== Request ==
Convert the entries below, from the line containing "The image size is (1280, 540)." through the line containing "file-item: gg.wjle is", into a Markdown table with the columns Row and Line. Give each line its own row number and omit blank lines.

== Listed entries ==
******

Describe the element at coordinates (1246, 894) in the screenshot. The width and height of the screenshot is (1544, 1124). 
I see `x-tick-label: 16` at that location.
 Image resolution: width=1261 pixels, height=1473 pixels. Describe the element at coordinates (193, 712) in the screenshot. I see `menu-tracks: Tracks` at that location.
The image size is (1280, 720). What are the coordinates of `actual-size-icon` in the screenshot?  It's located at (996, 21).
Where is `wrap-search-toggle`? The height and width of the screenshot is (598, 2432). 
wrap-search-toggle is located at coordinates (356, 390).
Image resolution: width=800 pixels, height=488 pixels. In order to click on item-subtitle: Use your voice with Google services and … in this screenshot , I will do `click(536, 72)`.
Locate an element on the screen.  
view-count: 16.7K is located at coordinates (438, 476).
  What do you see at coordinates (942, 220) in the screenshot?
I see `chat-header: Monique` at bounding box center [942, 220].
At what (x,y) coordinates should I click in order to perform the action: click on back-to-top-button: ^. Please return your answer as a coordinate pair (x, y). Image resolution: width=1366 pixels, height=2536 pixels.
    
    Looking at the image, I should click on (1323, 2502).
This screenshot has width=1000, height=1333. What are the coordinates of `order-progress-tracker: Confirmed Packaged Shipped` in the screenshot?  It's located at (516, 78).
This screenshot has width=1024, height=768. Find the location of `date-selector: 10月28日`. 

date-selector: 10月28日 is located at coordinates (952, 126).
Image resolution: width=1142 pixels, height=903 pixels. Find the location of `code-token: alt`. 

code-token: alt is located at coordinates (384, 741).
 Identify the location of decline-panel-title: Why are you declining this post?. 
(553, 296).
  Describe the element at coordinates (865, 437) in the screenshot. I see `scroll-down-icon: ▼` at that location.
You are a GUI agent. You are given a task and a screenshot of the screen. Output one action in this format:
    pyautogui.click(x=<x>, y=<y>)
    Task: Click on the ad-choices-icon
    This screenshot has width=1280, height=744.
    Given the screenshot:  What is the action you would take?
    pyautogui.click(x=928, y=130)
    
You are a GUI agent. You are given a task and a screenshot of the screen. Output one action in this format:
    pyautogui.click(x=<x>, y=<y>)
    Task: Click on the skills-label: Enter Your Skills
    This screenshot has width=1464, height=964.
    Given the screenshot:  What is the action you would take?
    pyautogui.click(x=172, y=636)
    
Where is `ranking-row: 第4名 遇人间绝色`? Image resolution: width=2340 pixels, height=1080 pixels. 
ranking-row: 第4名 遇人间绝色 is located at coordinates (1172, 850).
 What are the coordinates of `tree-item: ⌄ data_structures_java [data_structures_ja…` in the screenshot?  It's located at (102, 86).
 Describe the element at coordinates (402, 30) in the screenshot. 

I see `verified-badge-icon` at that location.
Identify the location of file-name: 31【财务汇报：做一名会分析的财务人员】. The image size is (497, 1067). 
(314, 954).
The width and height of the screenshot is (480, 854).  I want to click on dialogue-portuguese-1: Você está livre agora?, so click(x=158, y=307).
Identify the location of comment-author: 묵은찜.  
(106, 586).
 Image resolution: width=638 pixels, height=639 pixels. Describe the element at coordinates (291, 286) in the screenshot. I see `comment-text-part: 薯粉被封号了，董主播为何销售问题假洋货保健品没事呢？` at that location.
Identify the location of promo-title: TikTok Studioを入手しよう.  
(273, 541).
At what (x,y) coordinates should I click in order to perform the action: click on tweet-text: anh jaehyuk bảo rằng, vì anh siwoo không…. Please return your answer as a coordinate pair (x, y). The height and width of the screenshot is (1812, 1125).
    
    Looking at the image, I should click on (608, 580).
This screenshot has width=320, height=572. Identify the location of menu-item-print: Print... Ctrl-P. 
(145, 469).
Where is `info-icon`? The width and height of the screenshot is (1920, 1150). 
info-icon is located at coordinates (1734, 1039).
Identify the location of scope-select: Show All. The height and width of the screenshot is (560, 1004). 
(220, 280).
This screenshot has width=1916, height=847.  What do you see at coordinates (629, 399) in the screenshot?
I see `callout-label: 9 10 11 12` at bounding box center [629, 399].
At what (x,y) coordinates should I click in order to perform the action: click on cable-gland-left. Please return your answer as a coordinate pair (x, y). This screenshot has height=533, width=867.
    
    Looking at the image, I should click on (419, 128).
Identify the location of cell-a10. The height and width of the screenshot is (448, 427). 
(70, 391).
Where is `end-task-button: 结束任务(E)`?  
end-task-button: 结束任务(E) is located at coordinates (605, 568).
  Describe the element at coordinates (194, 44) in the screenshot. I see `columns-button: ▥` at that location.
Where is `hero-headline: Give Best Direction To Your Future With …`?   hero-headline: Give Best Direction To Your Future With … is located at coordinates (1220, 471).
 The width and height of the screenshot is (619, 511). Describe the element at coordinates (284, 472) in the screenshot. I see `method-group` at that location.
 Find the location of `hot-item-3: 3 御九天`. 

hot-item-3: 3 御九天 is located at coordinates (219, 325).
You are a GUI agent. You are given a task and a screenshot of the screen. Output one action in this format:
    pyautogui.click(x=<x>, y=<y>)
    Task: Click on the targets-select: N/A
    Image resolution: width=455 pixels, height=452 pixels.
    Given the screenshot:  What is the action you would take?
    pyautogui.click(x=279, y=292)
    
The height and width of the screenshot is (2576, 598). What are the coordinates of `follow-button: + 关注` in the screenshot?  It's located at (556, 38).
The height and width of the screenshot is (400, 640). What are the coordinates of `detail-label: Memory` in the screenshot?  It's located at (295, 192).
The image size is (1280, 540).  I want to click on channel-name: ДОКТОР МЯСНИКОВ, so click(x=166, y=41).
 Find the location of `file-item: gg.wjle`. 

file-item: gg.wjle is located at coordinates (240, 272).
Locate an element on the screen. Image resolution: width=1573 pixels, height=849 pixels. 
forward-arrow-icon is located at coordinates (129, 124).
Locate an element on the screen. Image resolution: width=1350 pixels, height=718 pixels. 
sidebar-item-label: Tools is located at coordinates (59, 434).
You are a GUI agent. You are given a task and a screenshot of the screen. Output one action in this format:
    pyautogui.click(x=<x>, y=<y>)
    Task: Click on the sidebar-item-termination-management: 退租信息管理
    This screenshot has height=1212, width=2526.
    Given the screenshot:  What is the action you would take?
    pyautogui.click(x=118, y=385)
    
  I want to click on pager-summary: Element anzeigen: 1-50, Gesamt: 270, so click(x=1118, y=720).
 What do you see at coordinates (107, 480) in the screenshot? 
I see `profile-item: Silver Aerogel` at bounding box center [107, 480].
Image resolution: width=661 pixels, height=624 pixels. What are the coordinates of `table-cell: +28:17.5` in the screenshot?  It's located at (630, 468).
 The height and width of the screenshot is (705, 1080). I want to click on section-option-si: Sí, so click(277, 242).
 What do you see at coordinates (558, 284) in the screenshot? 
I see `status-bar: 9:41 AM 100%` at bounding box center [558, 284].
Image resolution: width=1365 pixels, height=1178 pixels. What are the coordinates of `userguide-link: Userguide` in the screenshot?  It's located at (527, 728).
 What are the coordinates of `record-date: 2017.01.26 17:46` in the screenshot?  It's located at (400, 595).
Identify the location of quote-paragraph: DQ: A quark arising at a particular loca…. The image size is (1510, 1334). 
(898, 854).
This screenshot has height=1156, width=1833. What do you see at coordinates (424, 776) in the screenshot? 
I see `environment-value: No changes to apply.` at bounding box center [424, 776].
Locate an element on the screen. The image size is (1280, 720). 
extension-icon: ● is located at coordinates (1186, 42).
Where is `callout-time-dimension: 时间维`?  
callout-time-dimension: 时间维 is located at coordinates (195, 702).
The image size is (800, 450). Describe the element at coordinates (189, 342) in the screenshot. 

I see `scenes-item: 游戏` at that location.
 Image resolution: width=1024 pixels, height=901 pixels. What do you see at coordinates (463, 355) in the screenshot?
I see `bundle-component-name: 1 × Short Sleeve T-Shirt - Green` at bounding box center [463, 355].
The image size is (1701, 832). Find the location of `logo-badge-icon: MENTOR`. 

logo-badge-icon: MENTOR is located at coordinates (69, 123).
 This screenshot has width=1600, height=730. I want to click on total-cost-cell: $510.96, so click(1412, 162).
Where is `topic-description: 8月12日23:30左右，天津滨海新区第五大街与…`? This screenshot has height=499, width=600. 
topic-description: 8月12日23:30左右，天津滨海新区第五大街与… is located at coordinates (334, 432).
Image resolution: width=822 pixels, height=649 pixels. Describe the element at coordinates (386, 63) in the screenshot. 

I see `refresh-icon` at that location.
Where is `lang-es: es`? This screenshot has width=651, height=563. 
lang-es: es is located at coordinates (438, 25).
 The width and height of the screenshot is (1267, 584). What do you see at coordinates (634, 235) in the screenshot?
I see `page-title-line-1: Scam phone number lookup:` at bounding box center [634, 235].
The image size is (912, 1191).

******

== Result for this task ==
| Row | Line |
|---|---|
| 1 | The image size is (1280, 540).  I want to click on channel-name: ДОКТОР МЯСНИКОВ, so click(x=166, y=41). |
| 2 |  Find the location of `file-item: gg.wjle`.  |
| 3 | file-item: gg.wjle is located at coordinates (240, 272). |